This week’s Cyber Security Headlines – Week in Review is hosted by David Spark with guest Trina Ford, CISO, iHeartMedia
Missed the live show? Check it out on YouTube
Cyber Security Headlines – Week in Review is live every Friday at 12:30pm PT/3:30pm ET. Join us each week by registering for the open discussion at CISOSeries.com
Major workforce cuts planned for CISA
The agency is working on plans to “slash staffing and spending amid increased scrutiny from the White House, which is still chafing over what it sees as CISA’s role in suppressing conservative viewpoints.” Half of its full-time staff – 1,300 people – face removal, along with 40 percent of its contractors, according to a source with direct knowledge of the developing plans, speaking to Recorded Future News. A timetable for the announcement is also not yet set, they said.
AI code dependencies are a supply chain risk
Security researcher Seth Larson coined “slopsquatting” to describe this new software supply chain attack type.
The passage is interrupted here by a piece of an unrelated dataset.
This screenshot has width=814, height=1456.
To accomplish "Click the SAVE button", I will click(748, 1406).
Similar to typosquatting, these attacks see threat actors proactively creating malicious packages on indexes named for ones commonly made up by LLMs when generating code. This isn’t as much of a fishing expedition as it might initially sound. The rate of LLM software package hallucinations varies widely depending on the LLM. Some open source LLMs create hallucinated packages over 35% of the time, while commercial models can hit rates of less than 5% depending on the programming language. A recent research paper from Socket on hallucinated software packages found 58% of hallucinated packages were repeated more than once across ten runs of the same code generation prompt. To their credit, both GPT-4 Turbo and DeepSeek were able to correctly identify hallucinated packages the models created with over 75% accuracy.
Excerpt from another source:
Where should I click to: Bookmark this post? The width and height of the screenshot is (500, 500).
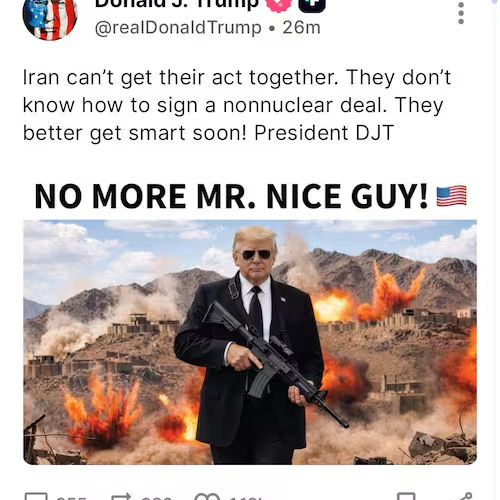pos(407,497)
Government CVE funding set to end today/ Funding is back
(From Wednesday) MITRE confirmed to Reuters that its contract to fund the Common Vulnerabilities and Exposures, the familiar CVE database, expires on April 16, today. CISA confirmed the status of the contract, saying “we are urgently working to mitigate impact and to maintain CVE services on which global stakeholders rely.” Reuters did not receive comment from CISA or MITRE as to why the contract lapsed. Update: This morning, Bleeping Computer published that it was informed by CISA that “Last night, CISA executed the option period on the contract to ensure there will be no lapse in critical CVE services. We appreciate our partners’ and stakeholders’ patience.” (Yahoo, Bleeping Computer)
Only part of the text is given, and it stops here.